Whether we are watching a NCBA Cattlemen to Cattlemen episode covering a successful commercial operation or reading about a well-established, multigenerational seedstock operation, one management practice seems to be a common thread for success…”culling”
Removing females from your herd that are not performing in their environment while receiving adequate management support is critical to being a profitable cattle producer. Females can be culled from a herd for numerous reasons spanning from production issues such as failure to become pregnant, phenotypic issues such as bad udders, or soundness issues.
Think of it this way: Cow A breeds this year, Cow B does not. Why would you keep Cow B? It’s easy to justify Cow B’s lack of performance. She was young, it was a hard winter, or she weaned a heavy calf. However, Cow A was subject to the exact same management and performed, yet Cow B did not. Cull Cow B and get another Cow A!
In addition, financially, in a commercial setting, it is nearly impossible for Cow B to ever overcome the loss of production value from that year. In 2016, the average annual operating cost per cow was $700. If retaining a 5 year old cow that is expected to wean 5 more calves in her lifetime (weaning 500 pound calf at $1.40), she would need to wean an additional 100 each year to pay for her “open” year, and in the words of Silas “Si” Robinson “That ain’t happening, Jack”!

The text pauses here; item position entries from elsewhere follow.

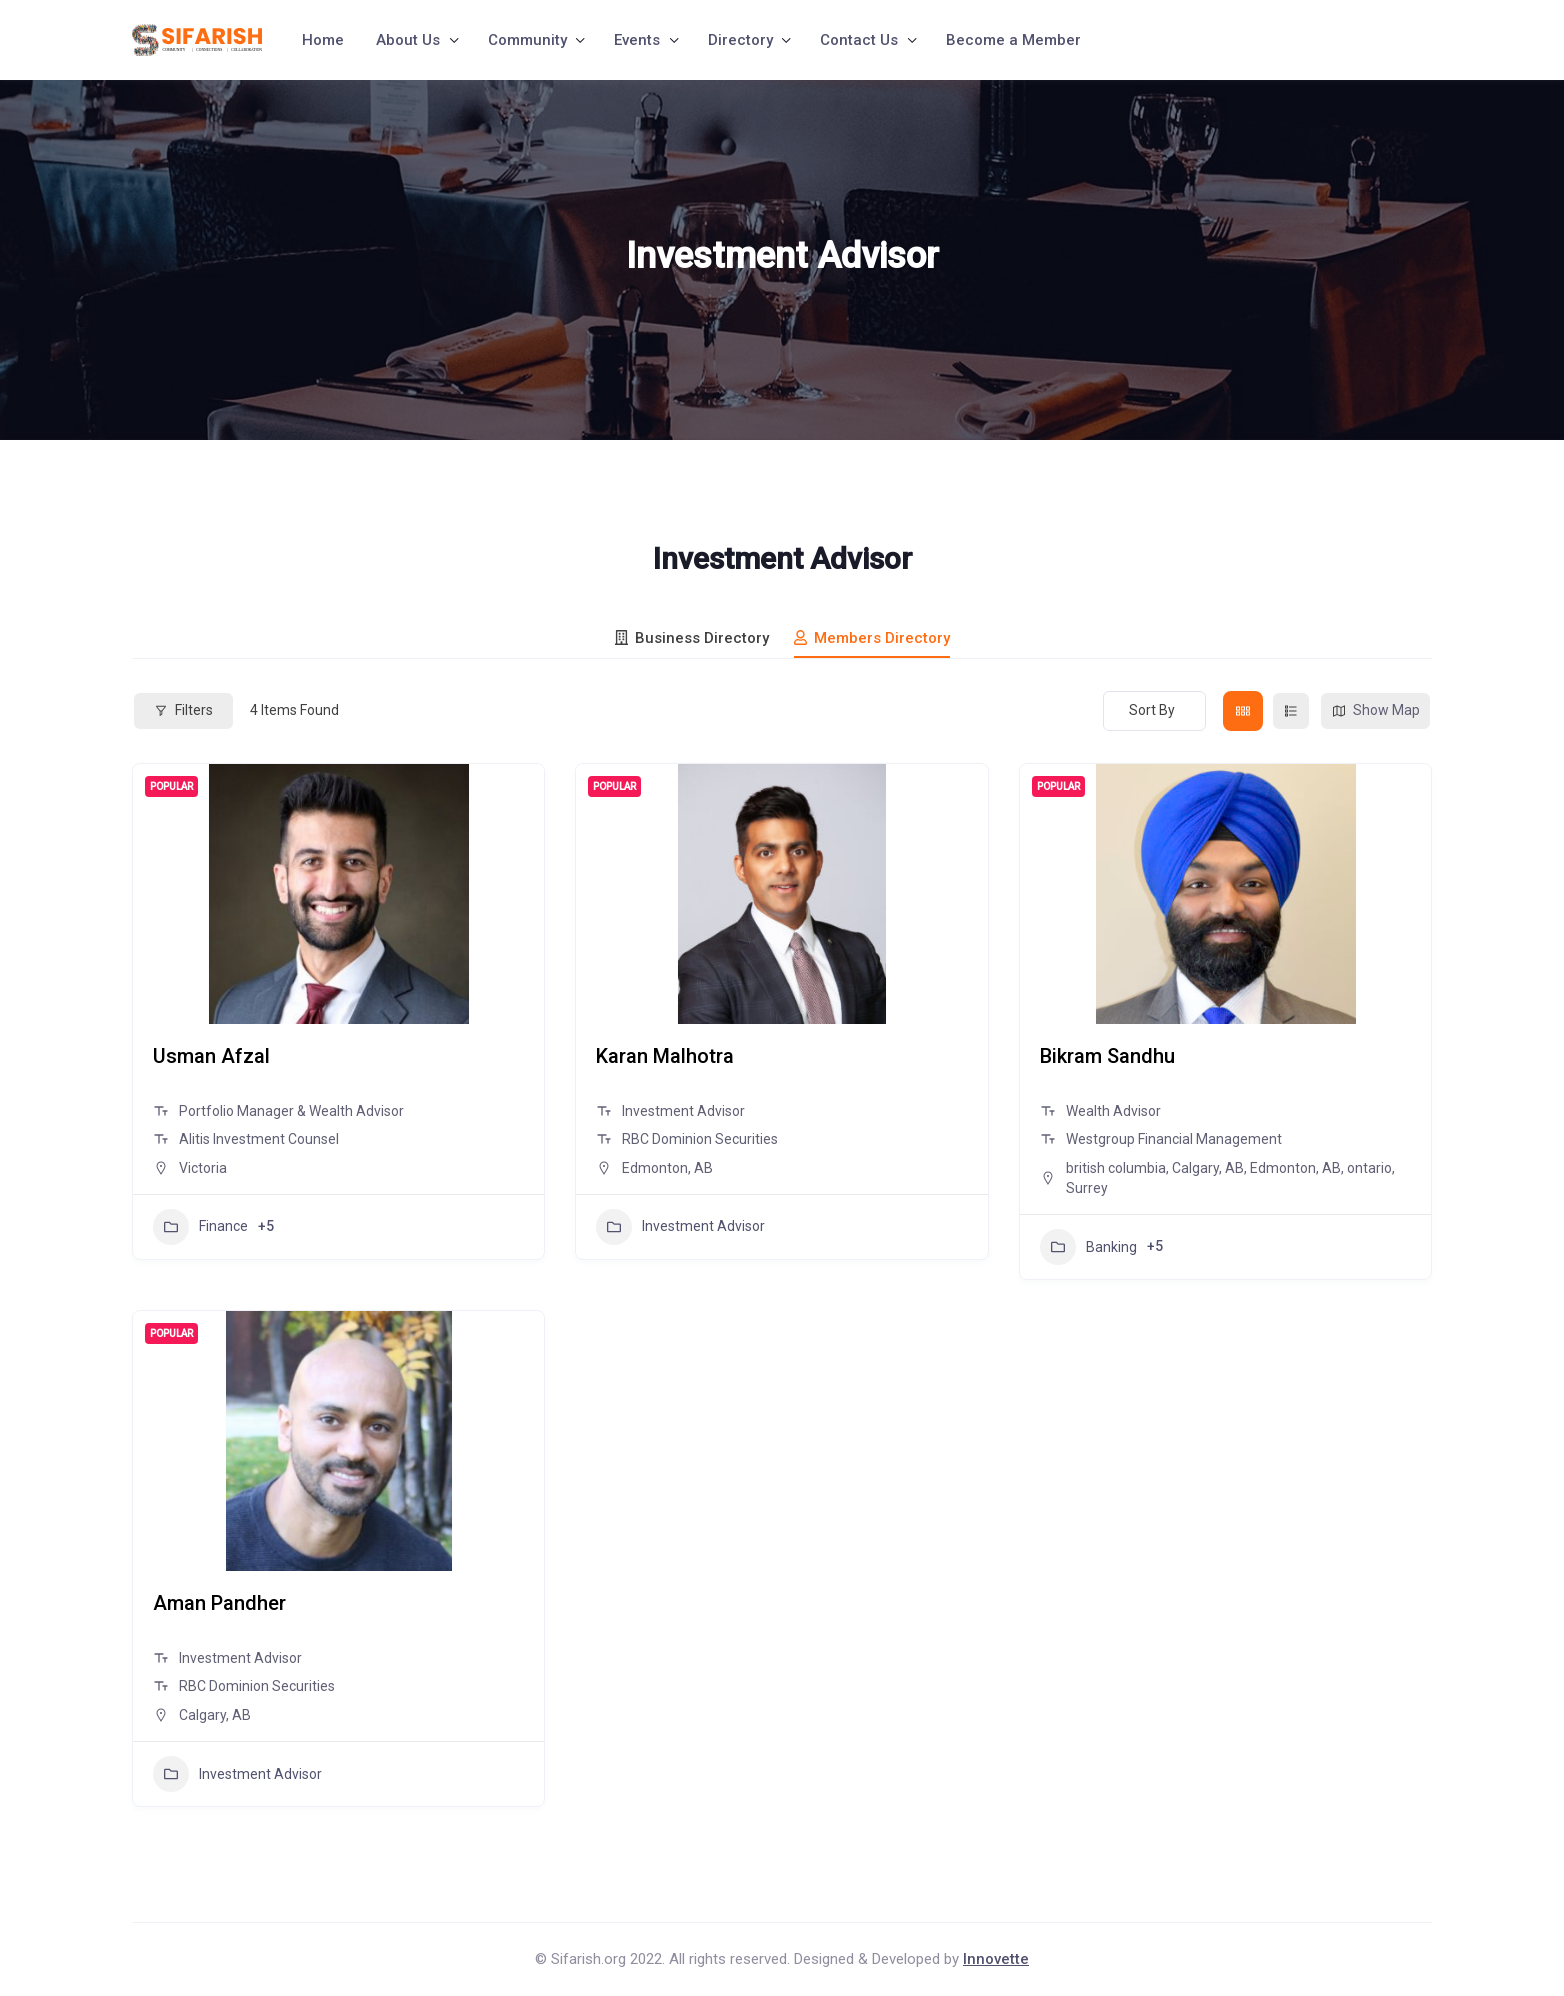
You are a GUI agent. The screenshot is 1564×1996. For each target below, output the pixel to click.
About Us (408, 40)
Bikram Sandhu (1107, 1056)
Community (527, 40)
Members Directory (872, 638)
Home (323, 40)
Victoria (203, 1168)
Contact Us (859, 40)
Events (637, 40)
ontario (1369, 1168)
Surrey (1087, 1188)
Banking (1088, 1247)
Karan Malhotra (665, 1056)
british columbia (1116, 1168)
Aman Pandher (219, 1603)
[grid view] (1243, 711)
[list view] (1291, 711)
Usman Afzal (211, 1056)
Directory (740, 40)
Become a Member (1013, 40)
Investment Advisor (680, 1227)
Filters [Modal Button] (183, 710)
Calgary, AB (1208, 1168)
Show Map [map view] (1375, 710)
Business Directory (692, 638)
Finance (200, 1227)
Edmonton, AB (667, 1168)
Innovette (996, 1959)
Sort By (1152, 710)
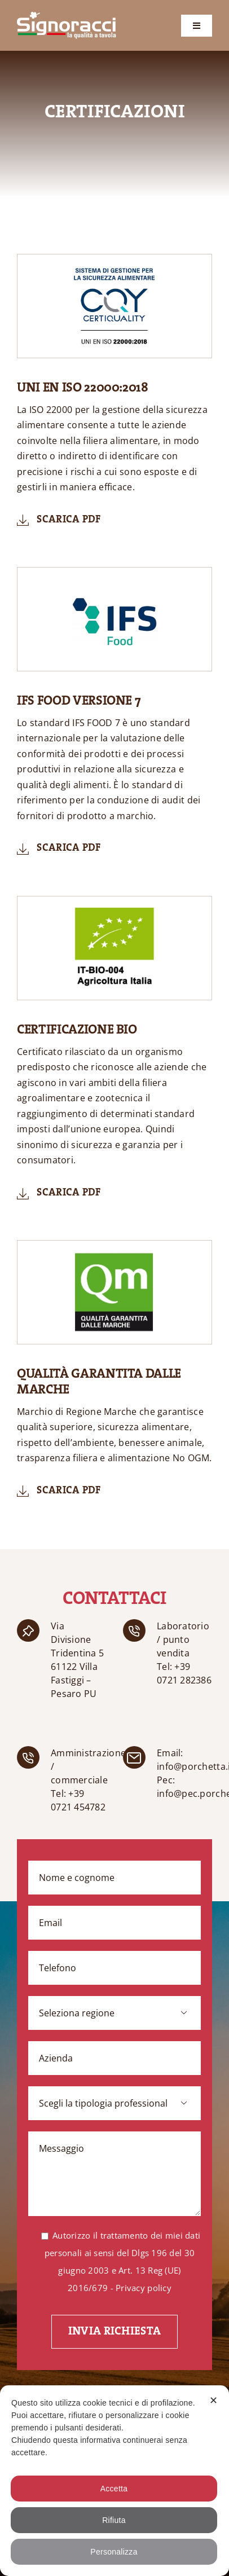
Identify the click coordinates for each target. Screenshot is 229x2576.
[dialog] (114, 2480)
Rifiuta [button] (114, 2520)
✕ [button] (213, 2400)
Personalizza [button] (113, 2551)
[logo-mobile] (66, 17)
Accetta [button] (114, 2488)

In many cases, young cows are retained if they are open, with the justification that “we have too much in her to get rid of her at this point.” This is in reference to the cost of replacement heifer development; however, salvage value on a young cow is much higher than an older cow. In addition, as mentioned above she would need to wean an extra 71 pounds a year for the next 7 years to pay for her “open” year, and will likely continue to under perform in her environment.
With the added value of a purebred/seedstock calf, producers are more likely to be able to overcome the cost associated with retaining an open cow. But then we must ask ourselves, “Should seedstock producers be keeping open cows?” Ideally, cows who are sub-fertile would be culled from a herd, regardless of their ability to recoup the cost of their missed calf. While the short term math is simple, allowing subfertility to exist within a herd, long term, will be extremely expensive. More concerning, a seedstock producers who is willing to allow sub-fertile cows to continue to contribute to their genetic foundation, likely is not producing highly fertile/profitable genetics that should be introduced into your herd. Thus, it’s important to know the culling strategies of your seedstock producer as it is key in making sound genetic decisions.
Having an understanding of how genetic progress is calculated helps drive home the importance of culling sub-performing cows from our herd. Genetic progress (figure 1) is a function of selection pressure, heritability and generation interval. Each component plays a different role in the genetic progress of your herd. However, progress cannot be made, nor production be maintained if one component is missing.
Defined as the variance in the average genetics of an animal selected for breeding and the average genetics of the remaining animals in the herd. The tighter the selection pressure, the great genetic standard that is maintained. For example: selecting 20 replacement heifers from 100 vs. selecting 45 replacement heifers. When you select a smaller proportion of the population, you are able to make more critical selection decisions, keeping better heifers.
Heritability is the proportion of measured difference between animals that can be attributed to genetic differences between animals and will be passed on to progeny. The higher the heritability of a trait, the greater the proportion that this trait will be passed on to the offspring from both parents, and therefore, the greater the genetic progress that will be achieved. In general, the closer to the end point (carcass) a trait is the more heritable it is, whereas traits that are expressed at the beginning of the production chain, such as maternal traits, are less heritable (Figure 2). Keep in mind that maternal traits are strongly influenced by moderate to highly heritable traits that is why culling influences fertility and certain cow families tend to thrive under certain management conditions, while others struggle.
As the lone denominator in the equation for genetic progress, generation interval has the greatest impact on genetic progress. Defined as the average age of the parents of a herd at the time of offspring birth, a short generation length means that animals selected for breeding are mated in the herd at a younger average age. Reducing the generation length will generally increase the rate of genetic progress. However, when making mating decisions, we know that younger animals have lower accuracy in their EPDs.
Research from the University of Missouri in 2012 shows that slight changes in management can result in major increases in production and that focusing on decreasing generation interval, while increasing selection interval is the greatest way to move the genetics of your herd forward.
- Increasing accuracy by 20% = 16.7% increase in genetic progress
- Increasing selection intensity by 20% = 20% increase in genetic progress
- Decreasing generation interval from 5 to 4 years of age (20%) = 25% increase in genetic
In summary, culling sub-fertile or unproductive females from your herd is one of the most important management tools for cow/calf producers. In addition, if a cow does not produce a calf every year, she will never be a profitable female in your herd again. Through an understanding of genetic progress and management practices, producers can use culling to maximize the efficiency of their herd.